A few years later I began collecting records, and a few years after that began to develop some semblance of taste about what I liked and what I didn’t. I was reintroduced to Reed’s solo stuff, and thought still wasn’t old enough to understand it realized I liked certain elements.

Then came the whole Velvet Underground revival and all of those records found their way into my growing collection. And onto my turntable for hundreds and hundreds of spins.

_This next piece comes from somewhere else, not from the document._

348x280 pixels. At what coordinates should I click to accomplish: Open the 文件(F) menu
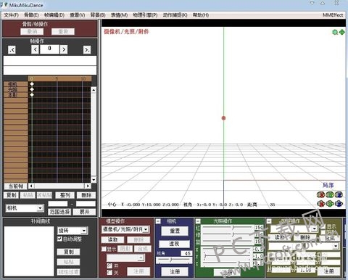(12, 15)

In the end I never did quite delve that deeply into the Reed solo oeuvre, although I do have Transformer and (strangely) Metal Machine Music on the iPod, the latter one of those I’m-gonna-really-sit-down-and-listen-to-this-one-day titles that exists almost entirely as a theoretical set of unlistened-to tracks.

But the Velvets have remained on permanent play for me, with the first LP with Nico and Warhol’s banana cover and the second with “White Light/White Heat,” “Sister Ray,” and John Cale reading a story about a doomed man who mailed himself to his girlfriend in a box the two I dial up most often.

To me those two records suggested much broader possibilities for what was possible when it came to rock and pop, eschewing pretty much all of the usual genre-defining restraints to do something new at every turn. The third self-titled LP without Cale was also innovative, though in a less obvious way, and while Loaded never quite worked for me as a coherent album -- almost more like a compilation of greatest hits, which it kind of is -- I still listen to it a lot, just like I do the live albums, as well as VU and Another View.

I preferred Reed in the band context, though appreciated his iconoclasm and experimental tangents when outside of it. Might have been because I felt more comfortable dealing with him when surrounded by others than when he was on his own.

Reading through some of the obits and remembrances today, I keep running into references to Reed’s “poker face,” such as this CNN encomium referring to his “poker-faced demeanor” in Honda ads during the 1980s, or this Village Voice piece about his once visiting a record store and buying a copy of Exile’s “Kiss You All Over” and when asked why he wanted a copy replied without a hint of any evident sarcasm “Because I like it.”

Clicking around on the Rolling Stone site, there are more similar references, such as one calling him “Ol’ Poker Face” in a review of his Magic and Loss LP, or a reference in a 1989 interview to the “poker-faced humanity with which he depicted drug addiction in ‘Heroin,’ errant sexual behavior in ‘Walk on the Wild Side’ and, in the epic ‘Street Hassle,’ the fragility of hope and love among the ruins.”

Again I think back to that first, static-filled listen to a Lou Reed song as a child in bed and the confusion it inspired. I gradually became more comfortable with listening to his music, although I’ll admit it always continued to challenge. Even after I had finally made up my mind to be able to say -- like he once did to that record store clerk -- I like it.